Lieutenant-Colonel Scott broke camp at 2:00 A.M. on 17 September. He arrived in Liberty at 7:00 A.M. At that point Southern troops were already crossing the Missouri River at Blue Mills Landing. Lt. Colonel Scott sent 20 mounted scouts towards the landing to locate the enemy and determine the status of their crossing. At a location near the modern day intersection of Liberty Landing Road and Old Highway 210, the rear guard of Atchison's troops waited in ambush. The Union scouts rode directly into the trap with four of their men killed and a fifth severely wounded. The surviving scouts retreated back towards Liberty. At noon, Scott began moving his entire force towards the river landing.

General Atchison, who had lived in Liberty, deployed his men in the brush on either side of the Missouri River bottom land road leading to the landing. At about 3:00 P.M., Scott's troops encountered the State Guard pickets and were attacked from both sides.

Scott's artillerymen fired two rounds of canister, inflicting some damage. However, a fresh volley from the State Guards scattered or killed most of the gunners. Scott ordered his outnumbered force to fall back towards Liberty, hauling off the gun by hand. Atchison attempted a flanking movement on the Federal right, which resulted in a sharp fight. The Union force continued to withdraw, firing as they retreated, taking with them nearly all their wounded, but abandoning their ammunition wagon and a caisson. The State Guard pursued for some distance, but Atchison did not press the attack.

Just before nightfall, Scott's force retired to Liberty, entering the town about an hour after sunset. Atchison and the State Guards from northern Missouri crossed the river to reinforce Price in his successful attack on Lexington. After sunset the Union troops returned to retrieve their dead from the field.

The battle, which lasted about an hour, was a decisive victory for the Pro-Southern Missouri State Guard.

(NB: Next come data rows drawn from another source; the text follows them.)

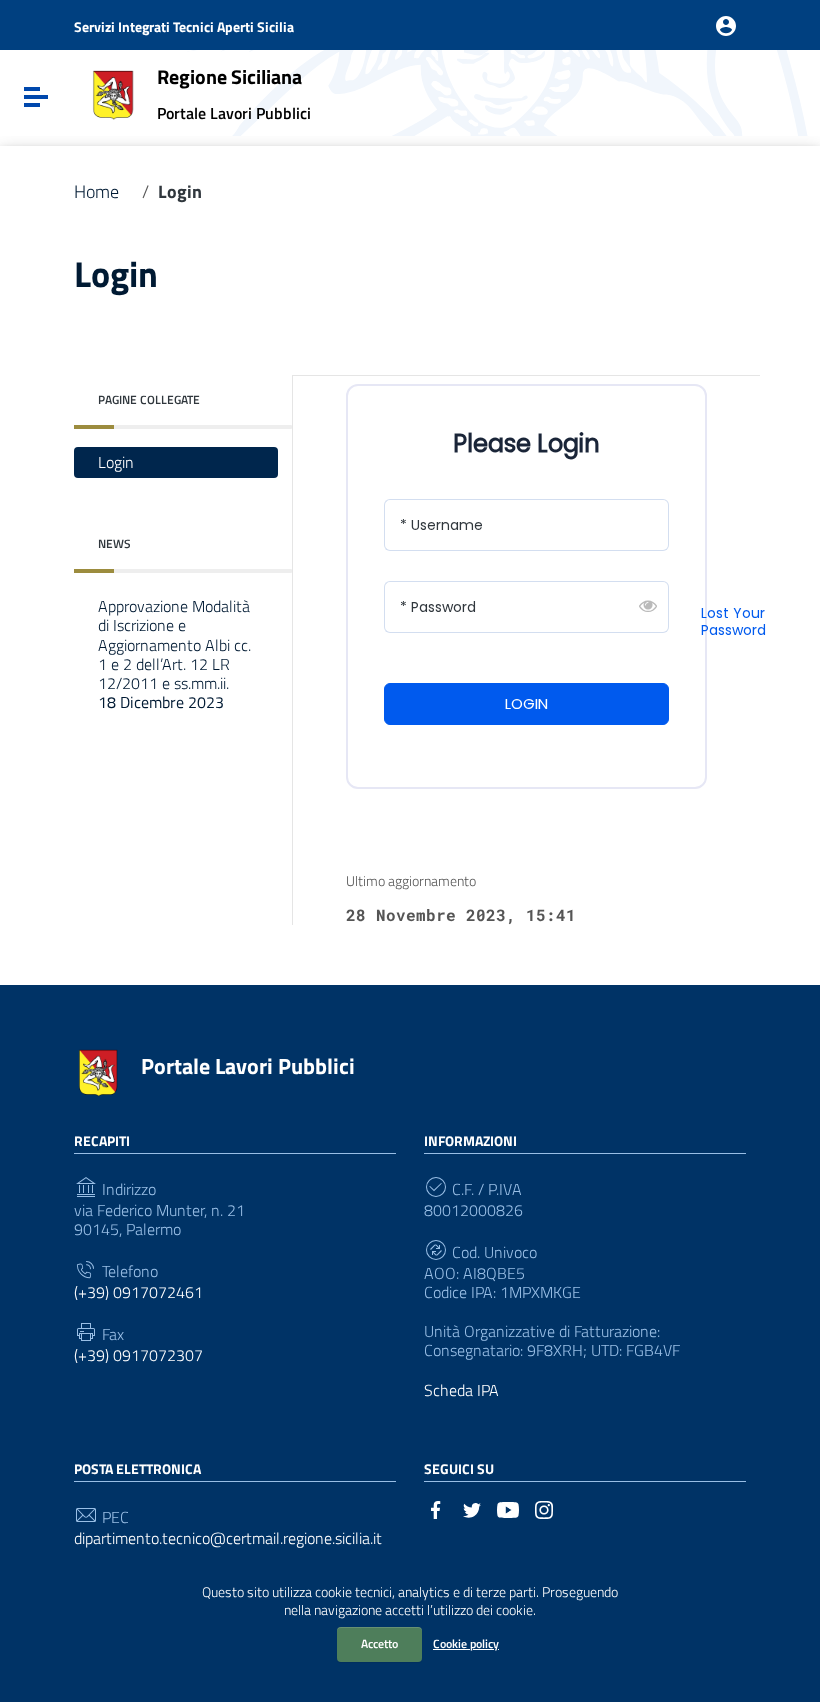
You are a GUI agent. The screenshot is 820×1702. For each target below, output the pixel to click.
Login (116, 462)
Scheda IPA (461, 1390)
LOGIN (526, 703)
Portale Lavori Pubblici (248, 1066)
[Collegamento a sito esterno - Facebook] (436, 1508)
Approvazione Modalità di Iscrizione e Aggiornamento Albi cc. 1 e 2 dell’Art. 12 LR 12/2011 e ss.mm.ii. (174, 654)
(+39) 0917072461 (138, 1292)
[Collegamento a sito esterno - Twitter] (472, 1508)
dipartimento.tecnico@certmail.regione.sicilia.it (228, 1538)
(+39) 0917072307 (138, 1355)
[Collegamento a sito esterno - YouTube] (508, 1508)
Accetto (379, 1643)
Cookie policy (466, 1643)
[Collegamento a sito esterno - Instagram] (544, 1508)
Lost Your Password (733, 621)
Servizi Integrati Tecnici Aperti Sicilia (184, 26)
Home (96, 192)
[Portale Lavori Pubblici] (113, 93)
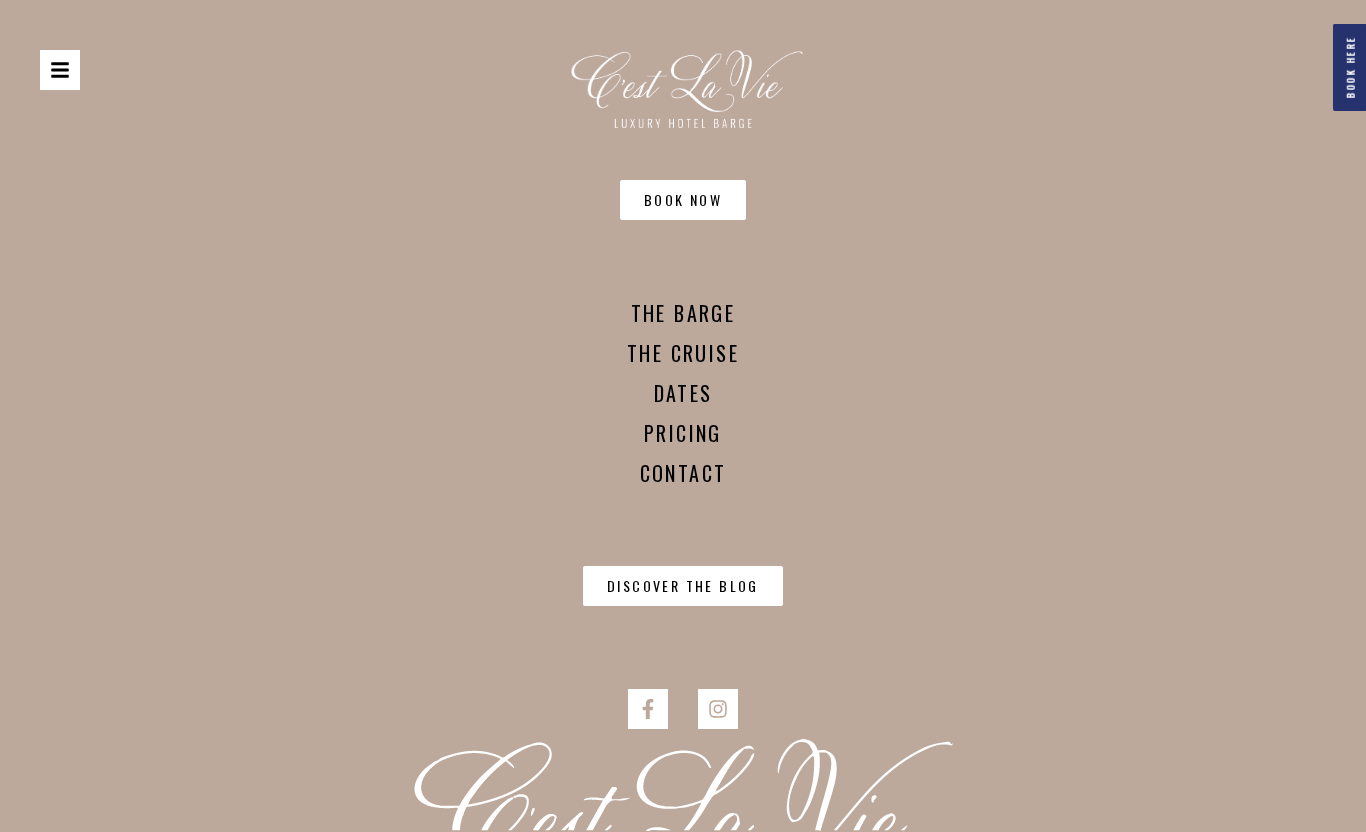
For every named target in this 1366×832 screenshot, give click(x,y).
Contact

Nineteen Union troops died as a result of the fighting. Approximately 80 were wounded. Three men of the Southern command were killed; 18 were wounded. Scott and his troops returned to Liberty where they established a hospital in Jewell Hall on the William Jewell College campus. Surviving members of Scott’s command buried their dead comrades near Mt. Memorial Cemetery, which today is part of the William Jewell campus. Those soldiers were moved to the Fort Leavenworth National Cemetery in 1912.